### Exercise brief
What is needed is an exact copy of all the records.

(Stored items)
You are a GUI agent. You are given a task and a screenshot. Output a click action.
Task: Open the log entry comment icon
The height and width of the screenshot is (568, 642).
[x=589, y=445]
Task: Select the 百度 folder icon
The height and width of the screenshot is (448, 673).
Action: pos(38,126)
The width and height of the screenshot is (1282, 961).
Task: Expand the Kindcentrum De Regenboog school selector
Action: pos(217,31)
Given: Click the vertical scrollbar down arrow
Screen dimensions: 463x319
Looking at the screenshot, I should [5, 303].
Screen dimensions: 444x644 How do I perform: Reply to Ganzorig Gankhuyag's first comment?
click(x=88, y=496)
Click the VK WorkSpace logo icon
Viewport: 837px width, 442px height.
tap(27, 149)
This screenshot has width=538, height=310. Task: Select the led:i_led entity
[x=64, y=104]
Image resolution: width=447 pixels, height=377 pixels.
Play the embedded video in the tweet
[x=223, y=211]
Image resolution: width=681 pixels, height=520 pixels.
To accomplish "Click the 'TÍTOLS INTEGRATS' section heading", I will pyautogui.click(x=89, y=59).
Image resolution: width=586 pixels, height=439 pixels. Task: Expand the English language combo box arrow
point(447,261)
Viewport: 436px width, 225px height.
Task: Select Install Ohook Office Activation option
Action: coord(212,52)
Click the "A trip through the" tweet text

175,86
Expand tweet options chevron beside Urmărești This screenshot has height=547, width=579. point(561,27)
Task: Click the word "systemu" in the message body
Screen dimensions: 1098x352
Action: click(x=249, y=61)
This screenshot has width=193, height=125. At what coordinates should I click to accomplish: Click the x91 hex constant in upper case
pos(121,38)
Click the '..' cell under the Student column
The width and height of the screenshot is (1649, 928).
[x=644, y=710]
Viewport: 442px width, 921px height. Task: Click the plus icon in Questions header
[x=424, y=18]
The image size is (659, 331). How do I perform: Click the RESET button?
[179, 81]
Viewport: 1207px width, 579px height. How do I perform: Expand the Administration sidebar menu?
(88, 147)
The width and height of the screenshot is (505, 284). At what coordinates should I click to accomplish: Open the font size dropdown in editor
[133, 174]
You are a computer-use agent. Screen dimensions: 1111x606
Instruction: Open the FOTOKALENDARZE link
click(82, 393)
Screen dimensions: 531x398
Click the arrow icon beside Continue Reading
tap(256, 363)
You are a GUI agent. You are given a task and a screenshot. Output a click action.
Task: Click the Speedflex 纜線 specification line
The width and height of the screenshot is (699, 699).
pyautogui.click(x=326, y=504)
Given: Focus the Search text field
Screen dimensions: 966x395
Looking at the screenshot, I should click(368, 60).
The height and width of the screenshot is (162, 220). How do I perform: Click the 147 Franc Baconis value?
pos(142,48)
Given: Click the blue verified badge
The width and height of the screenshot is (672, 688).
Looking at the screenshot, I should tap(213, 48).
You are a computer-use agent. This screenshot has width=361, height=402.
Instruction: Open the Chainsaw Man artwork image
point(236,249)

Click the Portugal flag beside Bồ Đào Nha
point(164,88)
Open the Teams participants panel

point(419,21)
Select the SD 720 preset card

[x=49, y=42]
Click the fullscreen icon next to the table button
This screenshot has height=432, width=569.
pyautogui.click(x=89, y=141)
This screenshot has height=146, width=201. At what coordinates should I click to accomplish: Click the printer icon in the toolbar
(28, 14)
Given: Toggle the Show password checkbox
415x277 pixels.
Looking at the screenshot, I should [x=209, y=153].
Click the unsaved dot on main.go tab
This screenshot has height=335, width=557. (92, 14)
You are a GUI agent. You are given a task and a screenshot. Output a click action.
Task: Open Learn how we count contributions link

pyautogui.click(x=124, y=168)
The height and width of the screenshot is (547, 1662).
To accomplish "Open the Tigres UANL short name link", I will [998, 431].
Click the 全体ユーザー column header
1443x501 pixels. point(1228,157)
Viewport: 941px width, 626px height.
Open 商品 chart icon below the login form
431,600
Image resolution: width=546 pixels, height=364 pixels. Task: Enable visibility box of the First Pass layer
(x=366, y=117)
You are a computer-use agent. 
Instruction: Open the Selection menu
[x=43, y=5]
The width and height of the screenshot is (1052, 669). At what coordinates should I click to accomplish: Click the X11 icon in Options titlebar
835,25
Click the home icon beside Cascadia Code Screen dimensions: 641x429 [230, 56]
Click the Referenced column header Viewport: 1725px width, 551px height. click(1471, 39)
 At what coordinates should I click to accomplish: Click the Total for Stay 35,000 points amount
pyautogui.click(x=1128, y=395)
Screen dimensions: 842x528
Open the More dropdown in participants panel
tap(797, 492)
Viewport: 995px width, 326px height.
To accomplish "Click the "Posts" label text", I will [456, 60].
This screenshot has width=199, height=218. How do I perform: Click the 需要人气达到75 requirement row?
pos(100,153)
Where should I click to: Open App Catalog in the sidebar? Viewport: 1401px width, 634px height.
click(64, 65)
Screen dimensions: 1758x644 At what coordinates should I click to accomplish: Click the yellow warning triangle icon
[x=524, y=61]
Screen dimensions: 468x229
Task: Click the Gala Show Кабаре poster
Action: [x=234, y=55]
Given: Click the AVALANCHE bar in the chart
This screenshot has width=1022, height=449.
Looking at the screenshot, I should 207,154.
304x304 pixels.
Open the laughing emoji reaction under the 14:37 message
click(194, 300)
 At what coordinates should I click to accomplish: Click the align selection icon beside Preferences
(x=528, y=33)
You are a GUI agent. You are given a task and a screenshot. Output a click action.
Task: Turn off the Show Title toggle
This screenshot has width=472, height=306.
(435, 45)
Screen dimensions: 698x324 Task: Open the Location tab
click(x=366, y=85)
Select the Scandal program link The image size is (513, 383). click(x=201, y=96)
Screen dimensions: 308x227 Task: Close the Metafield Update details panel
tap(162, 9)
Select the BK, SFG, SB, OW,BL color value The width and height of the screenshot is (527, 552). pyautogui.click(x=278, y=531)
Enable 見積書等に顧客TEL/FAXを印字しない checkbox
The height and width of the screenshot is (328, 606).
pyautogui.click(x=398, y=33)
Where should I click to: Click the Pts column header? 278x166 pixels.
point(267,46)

### Answer to the exercise
You are a GUI agent. You are given a task and a screenshot. Output a click action.
Task: Open the log entry comment icon
The height and width of the screenshot is (568, 642).
[x=589, y=445]
Task: Select the 百度 folder icon
The height and width of the screenshot is (448, 673).
Action: pos(38,126)
The width and height of the screenshot is (1282, 961).
Task: Expand the Kindcentrum De Regenboog school selector
Action: pos(217,31)
Given: Click the vertical scrollbar down arrow
Screen dimensions: 463x319
Looking at the screenshot, I should [5, 303].
Screen dimensions: 444x644 How do I perform: Reply to Ganzorig Gankhuyag's first comment?
click(x=88, y=496)
Click the VK WorkSpace logo icon
Viewport: 837px width, 442px height.
tap(27, 149)
This screenshot has width=538, height=310. Task: Select the led:i_led entity
[x=64, y=104]
Image resolution: width=447 pixels, height=377 pixels.
Play the embedded video in the tweet
[x=223, y=211]
Image resolution: width=681 pixels, height=520 pixels.
To accomplish "Click the 'TÍTOLS INTEGRATS' section heading", I will pyautogui.click(x=89, y=59).
Image resolution: width=586 pixels, height=439 pixels. Task: Expand the English language combo box arrow
point(447,261)
Viewport: 436px width, 225px height.
Task: Select Install Ohook Office Activation option
Action: coord(212,52)
Click the "A trip through the" tweet text

175,86
Expand tweet options chevron beside Urmărești This screenshot has height=547, width=579. point(561,27)
Task: Click the word "systemu" in the message body
Screen dimensions: 1098x352
Action: click(x=249, y=61)
This screenshot has width=193, height=125. At what coordinates should I click to accomplish: Click the x91 hex constant in upper case
pos(121,38)
Click the '..' cell under the Student column
The width and height of the screenshot is (1649, 928).
[x=644, y=710]
Viewport: 442px width, 921px height. Task: Click the plus icon in Questions header
[x=424, y=18]
The image size is (659, 331). How do I perform: Click the RESET button?
[179, 81]
Viewport: 1207px width, 579px height. How do I perform: Expand the Administration sidebar menu?
(88, 147)
The width and height of the screenshot is (505, 284). At what coordinates should I click to accomplish: Open the font size dropdown in editor
[133, 174]
You are a computer-use agent. Screen dimensions: 1111x606
Instruction: Open the FOTOKALENDARZE link
click(82, 393)
Screen dimensions: 531x398
Click the arrow icon beside Continue Reading
tap(256, 363)
You are a GUI agent. You are given a task and a screenshot. Output a click action.
Task: Click the Speedflex 纜線 specification line
The width and height of the screenshot is (699, 699).
pyautogui.click(x=326, y=504)
Given: Focus the Search text field
Screen dimensions: 966x395
Looking at the screenshot, I should click(368, 60).
The height and width of the screenshot is (162, 220). How do I perform: Click the 147 Franc Baconis value?
pos(142,48)
Given: Click the blue verified badge
The width and height of the screenshot is (672, 688).
Looking at the screenshot, I should tap(213, 48).
You are a computer-use agent. This screenshot has width=361, height=402.
Instruction: Open the Chainsaw Man artwork image
point(236,249)

Click the Portugal flag beside Bồ Đào Nha
point(164,88)
Open the Teams participants panel

point(419,21)
Select the SD 720 preset card

[x=49, y=42]
Click the fullscreen icon next to the table button
This screenshot has height=432, width=569.
pyautogui.click(x=89, y=141)
This screenshot has height=146, width=201. At what coordinates should I click to accomplish: Click the printer icon in the toolbar
(28, 14)
Given: Toggle the Show password checkbox
415x277 pixels.
Looking at the screenshot, I should [x=209, y=153].
Click the unsaved dot on main.go tab
This screenshot has height=335, width=557. (92, 14)
You are a GUI agent. You are given a task and a screenshot. Output a click action.
Task: Open Learn how we count contributions link

pyautogui.click(x=124, y=168)
The height and width of the screenshot is (547, 1662).
To accomplish "Open the Tigres UANL short name link", I will [998, 431].
Click the 全体ユーザー column header
1443x501 pixels. point(1228,157)
Viewport: 941px width, 626px height.
Open 商品 chart icon below the login form
431,600
Image resolution: width=546 pixels, height=364 pixels. Task: Enable visibility box of the First Pass layer
(x=366, y=117)
You are a computer-use agent. 
Instruction: Open the Selection menu
[x=43, y=5]
The width and height of the screenshot is (1052, 669). At what coordinates should I click to accomplish: Click the X11 icon in Options titlebar
835,25
Click the home icon beside Cascadia Code Screen dimensions: 641x429 [230, 56]
Click the Referenced column header Viewport: 1725px width, 551px height. click(1471, 39)
 At what coordinates should I click to accomplish: Click the Total for Stay 35,000 points amount
pyautogui.click(x=1128, y=395)
Screen dimensions: 842x528
Open the More dropdown in participants panel
tap(797, 492)
Viewport: 995px width, 326px height.
To accomplish "Click the "Posts" label text", I will [456, 60].
This screenshot has width=199, height=218. How do I perform: Click the 需要人气达到75 requirement row?
pos(100,153)
Where should I click to: Open App Catalog in the sidebar? Viewport: 1401px width, 634px height.
click(64, 65)
Screen dimensions: 1758x644 At what coordinates should I click to accomplish: Click the yellow warning triangle icon
[x=524, y=61]
Screen dimensions: 468x229
Task: Click the Gala Show Кабаре poster
Action: [x=234, y=55]
Given: Click the AVALANCHE bar in the chart
This screenshot has width=1022, height=449.
Looking at the screenshot, I should 207,154.
304x304 pixels.
Open the laughing emoji reaction under the 14:37 message
click(194, 300)
 At what coordinates should I click to accomplish: Click the align selection icon beside Preferences
(x=528, y=33)
You are a GUI agent. You are given a task and a screenshot. Output a click action.
Task: Turn off the Show Title toggle
This screenshot has width=472, height=306.
(435, 45)
Screen dimensions: 698x324 Task: Open the Location tab
click(x=366, y=85)
Select the Scandal program link The image size is (513, 383). click(x=201, y=96)
Screen dimensions: 308x227 Task: Close the Metafield Update details panel
tap(162, 9)
Select the BK, SFG, SB, OW,BL color value The width and height of the screenshot is (527, 552). pyautogui.click(x=278, y=531)
Enable 見積書等に顧客TEL/FAXを印字しない checkbox
The height and width of the screenshot is (328, 606).
pyautogui.click(x=398, y=33)
Where should I click to: Click the Pts column header? 278x166 pixels.
point(267,46)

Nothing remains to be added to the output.